Charles first sent this email
and the followed up with the second email


First Email:
If you'll give me a more specific example of the math, I may be able
to help you with a method. The solution depends mostly on the range
of measurement (the maximum count from the encoder).

Can you just scale everything up to work in Word variables? If all
you need a resolution of .001, you can use a 16 bit integer to hold a
number up to 65.535.

In this case, the math to convert the encoder count to the scaled
decimal would be:

decimal = count ** 25802 ' same as (count * 25802 / 65536)

See the Upper 16 multiply operator (**) in section 4.17.1 of the
manual.

Since the count can't be allowed to exceed 65535 in this calculation,
the resulting scaled decimal number will max at 25801 (25.801).

This same method could (probably) be expanded to use 32-bit numbers.

If you can help me understand what you need, I can either give you
some math or estimate consulting time to do it for you (depending on
the scope). Shoot some holes in my method above and I'll try to
overcome.

Charles Leo
microEngineering Labs, Inc.
http://microengineeringlabs.com


Second Email:
The ** operator multiplies two 16-bit numbers and then returns only
the top half of the 32-bit result.

You can think of this as a normal multiply that has a built-in
division by 65536 to shrink the number into 16-bits.

x = y ** 25802

can also be written (outside of PBP) as:

x = (y * 25802) / 65536

Since you needed (x = y * .3937), I did the math to come up a number
that would equal .3937 when divided by 65536:

x / 65536 = .3937

Solving for x, the result is 25801.52. Rounding to the next highest
integer yielded 25802.

Charles Leo
microEngineering Labs, Inc.
http://microengineeringlabs.com



Thanks to all

----------------

* [ACTIVITY LIST]:
1. In the email thread, what does the ** operator return after multiplying two 16-bit numbers?
2. Reproduce the passage of the email thread between "Since you needed" and "integer yielded 25802.", inclusive.

* [DATA SECTION]:
----------------

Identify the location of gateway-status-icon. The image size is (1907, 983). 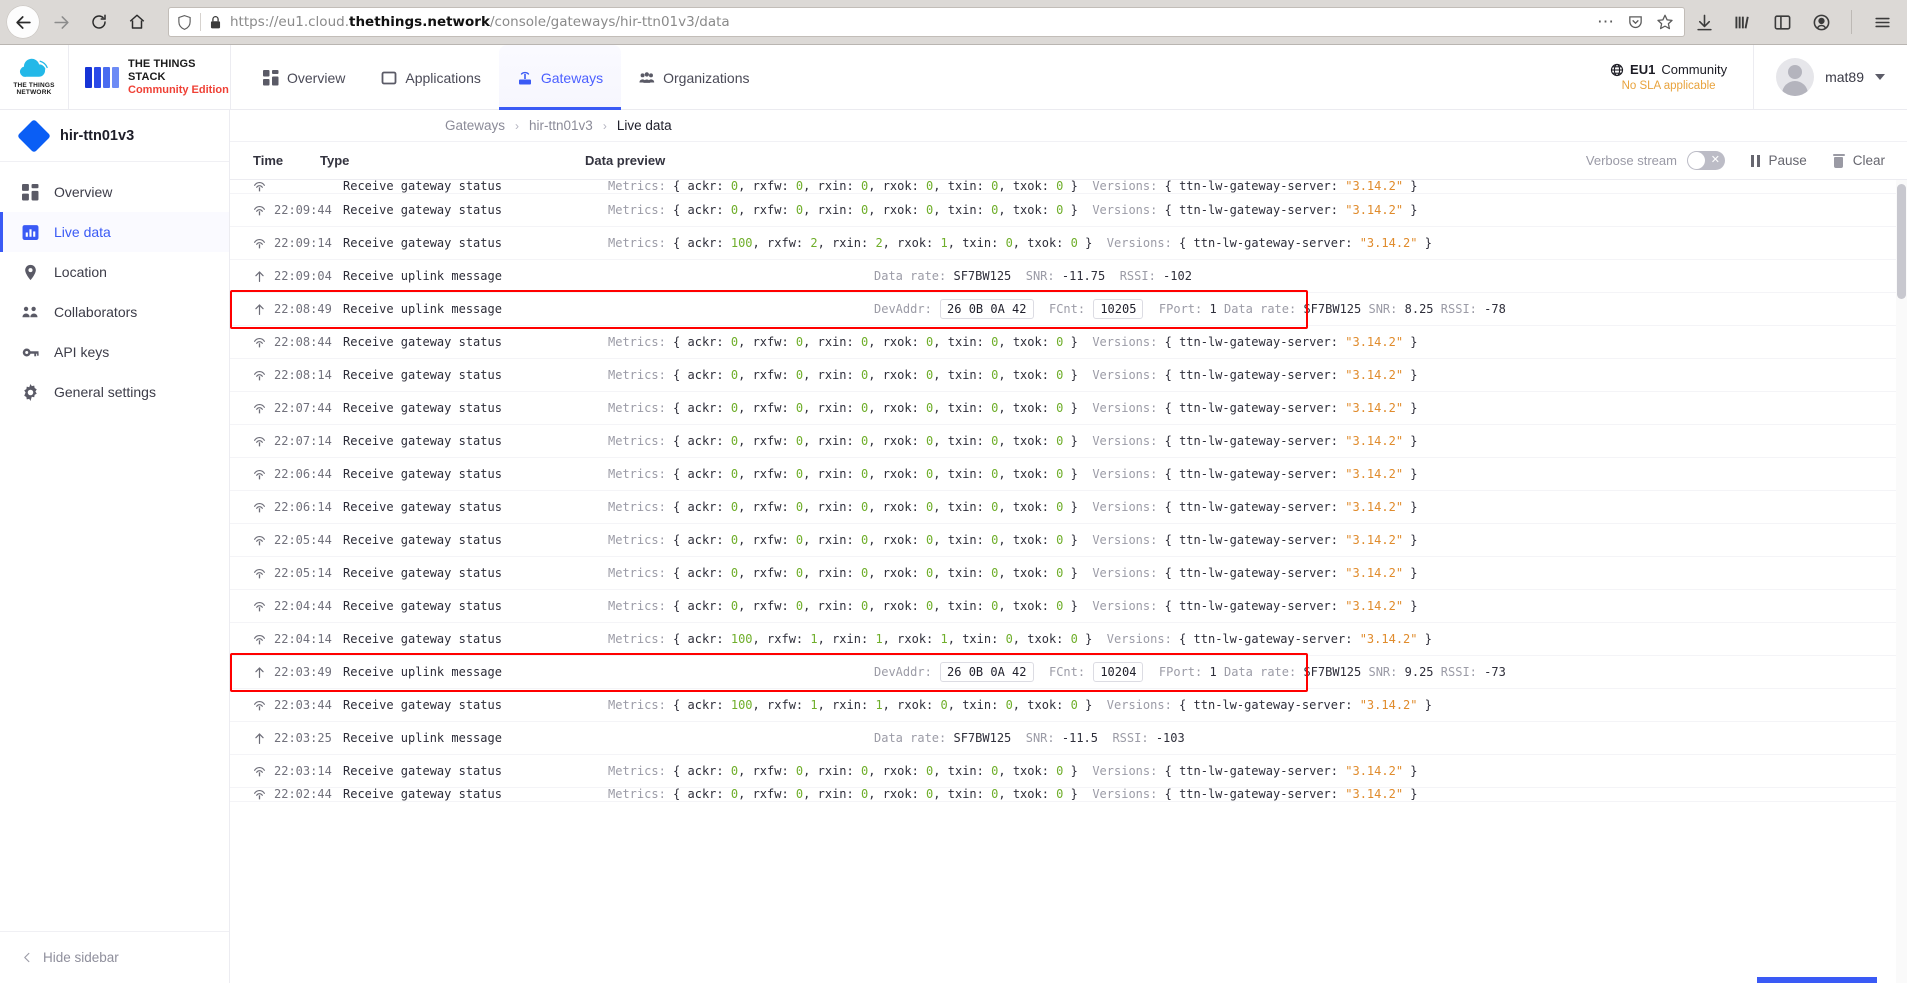
(260, 342).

----------------

* [SOLUTIONS BY TASK]:
1. It returns only the top half of the 32-bit result.

2.
Since you needed (x = y * .3937), I did the math to come up a number
that would equal .3937 when divided by 65536:

x / 65536 = .3937

Solving for x, the result is 25801.52. Rounding to the next highest
integer yielded 25802.